▶ Data extracted from a collection:
::::

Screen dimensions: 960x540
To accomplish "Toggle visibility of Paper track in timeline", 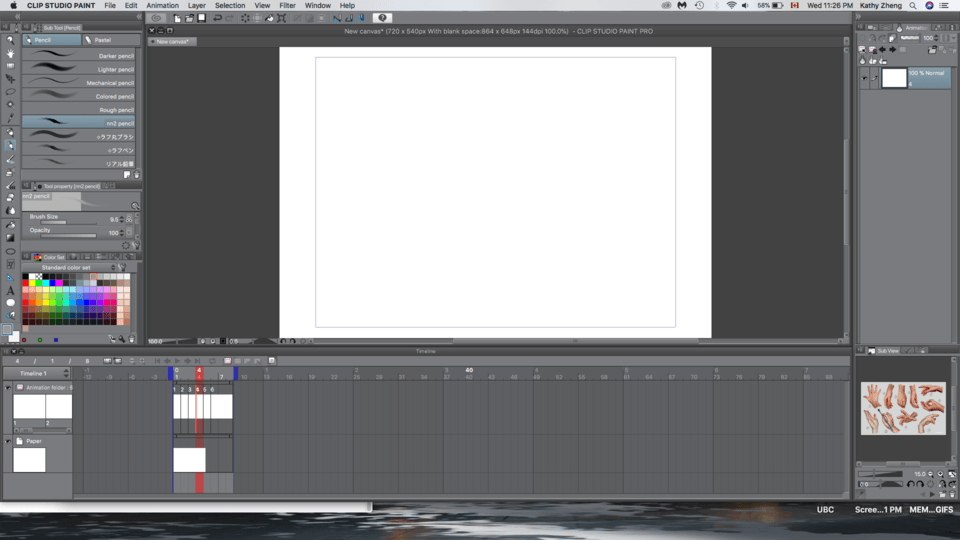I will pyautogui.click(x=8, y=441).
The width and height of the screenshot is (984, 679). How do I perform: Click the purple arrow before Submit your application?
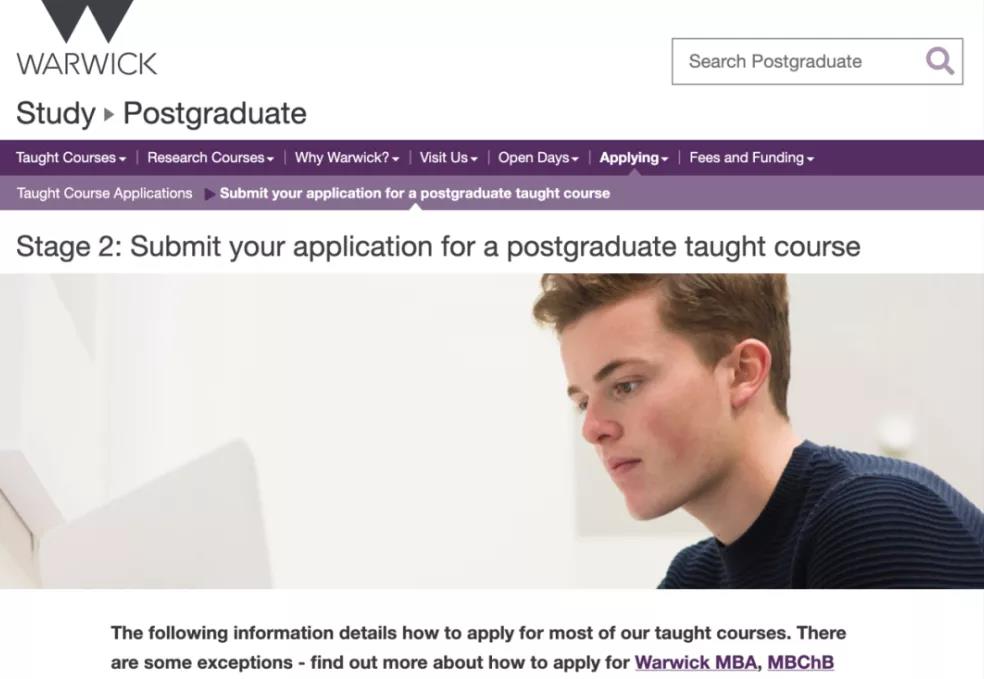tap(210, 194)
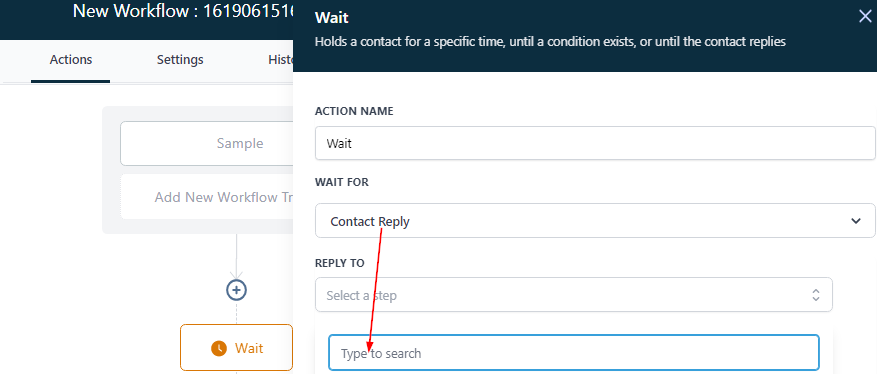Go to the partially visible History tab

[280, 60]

::::

▶ WHAT THE EXERCISE ASKS: Set the pictures aside and repeat only the lines from the one containing "The width and" through the last line of the entries above, exactly as they stand.

▶ SOLUTION TO THE EXERCISE:
The width and height of the screenshot is (984, 679). How do I perform: Click the purple arrow before Submit your application?
tap(210, 194)
Go to the partially visible History tab

[280, 60]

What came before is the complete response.